Parashat Toldot begins with the pregnancy of Rivka. It is a difficult and uncomfortable pregnancy -- "the children were running around inside her". She and Yitzchak approach God, who informs them: "Two peoples are in your belly, and two nations will separate from your insides. One nation over the other shall be stronger..." (Genesis 25:22-23).
The two boys emerge as twins, the second one out holding the heel of the first. Yet immediately the boys seem different, and they become more so as they grow. The midrash uses this story to explore every facet of the question of "similar but different" or "separate but connected." In the rabbinic period, Yaakov and Esav were understood as Israel and Rome. More poignantly, in the Byzantine period they were Judaism and Christianity. Each midrash has its own reading on the question: How similar are we (Jews) and the other? How different? What means more?

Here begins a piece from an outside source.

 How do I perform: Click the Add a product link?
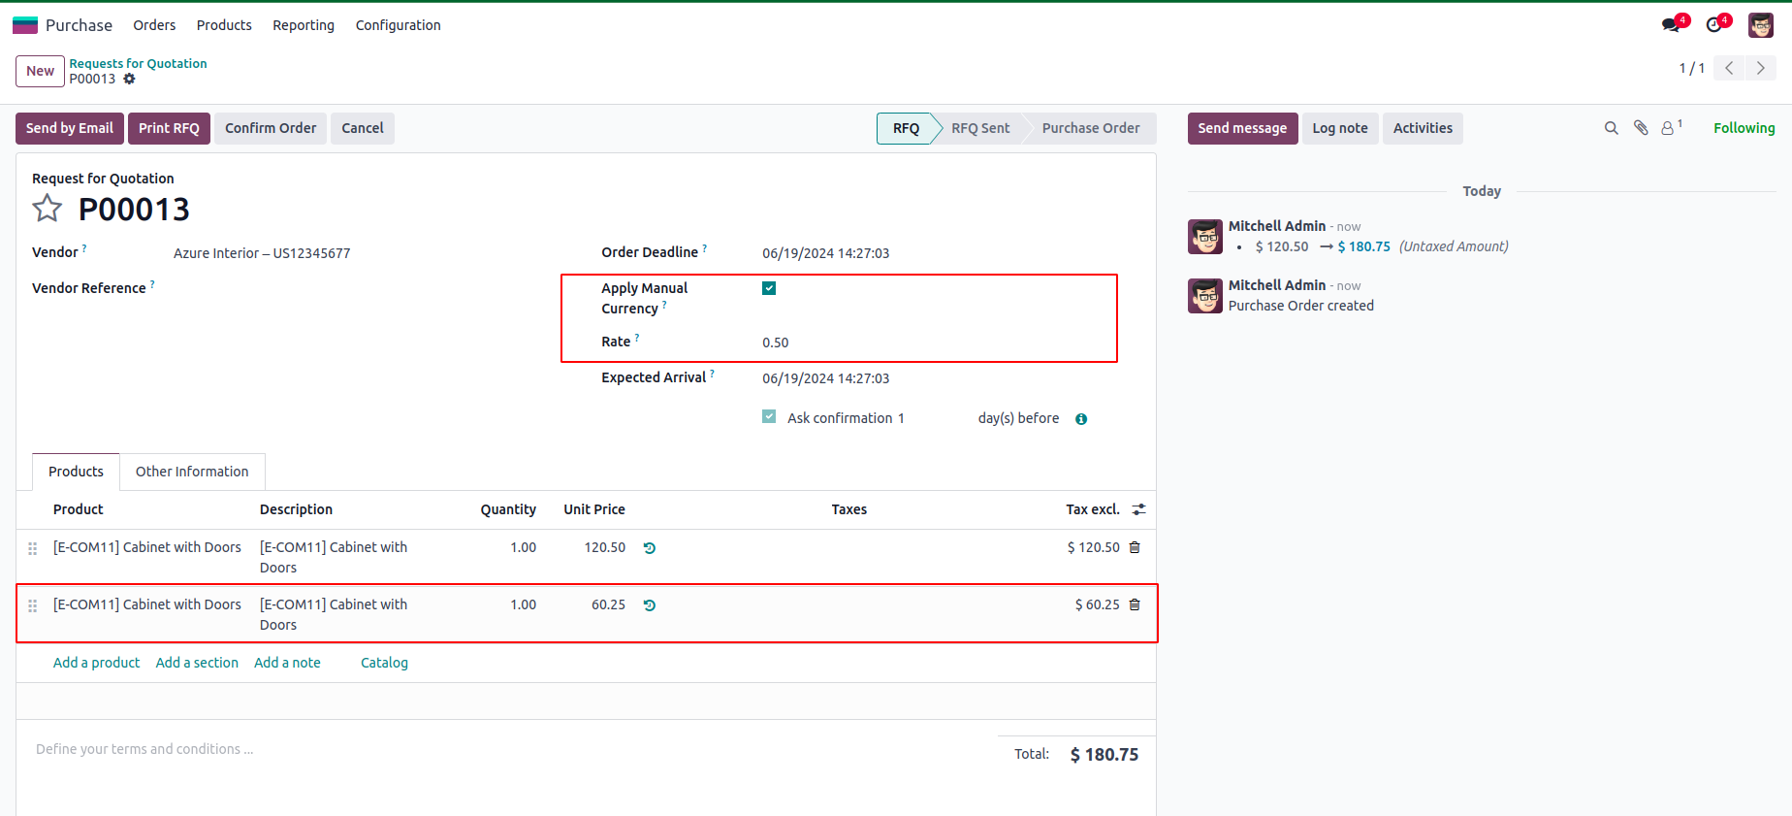pyautogui.click(x=96, y=663)
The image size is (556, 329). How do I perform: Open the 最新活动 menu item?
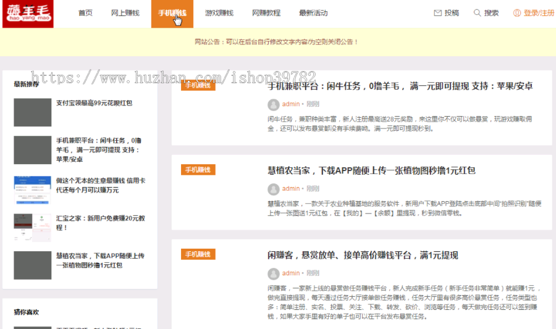[x=313, y=13]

If you look at a map of the United States this week, color coded by the party of its new Congressman, you see a picture vastly red with pockets of blue. If you total all the votes cast in elections for the House of Representatives, you find what looks like about 55 percent for the Republicans and 45 percent for the Democrats. Which is the truer description of similarity and difference among Americans?
I read today a document prepared by a group of Muslim scholars reaching out to the leaders of all the world's major Christian churches. The document spelled out in detail the similarities in the teachings in Christianity and Islam about love of God and love of other human beings. The same document acknowledged the vast amount of lethal weapons in the hands of Christian-led and Muslim-led governments. Which is the truer description of similarity and difference?
It takes very little to activate differences. There is a famous experiment in social psychology called "The Robbers Cave", conducted by Professor Muzafer Sherif. In the study, a group of white middle-class boys, all the same age and from similar backgrounds, were randomly split into two groups and each group was bused to its own camp. Each group bonded, each group gave itself a name -- the Eagles and the Rattlers -- and the boys were initially unaware of the other group.
In the second phase, the groups were brought together under various competitive scenarios. Very quickly, physical violence broke out between the groups. It escalated beyond what the research team had predicted. In the end, Professor Sherif had to generate problems and tasks that threatened both groups or required both groups' participation in order to solve a dramatic problem -- to pull off a rescue, or deal with a water shortage facing both.
The Robbers' Cave study showed that even the smallest differences can become magnified quickly and easily. Professor Sherif would say: even if Yaakov had been as hairy as Esav, if both had been hunters, there would have been conflict if only one could inherit the blessing from their father. Yet if there had been a common threat to unite them, an overarching problem to solve, even the studious Yaakov and the brutish Esav could have come together.
This week, Democrats and Republicans face a choice. Are we so dramatically different, that we have to view the other as a threat to our society? Or can we recognize a common origin in the idea of liberty, even if one child says "equal liberty" and the other says "live free or die"? Can we recognize in the crisis of joblessness something even more important than the difference?
This question goes not just to Obama and Boehner, but to each of us who is worked up about the election, whether our candidate won or lost. It's no secret how much people have invested in the differences, how much of our identities are tied up in our philosophies. Nothing wrong with that. Yet for the good of all of us, we need to be not just Esav, but Yaakov's twin brother. Not just Yaakov, but Esav's twin brother.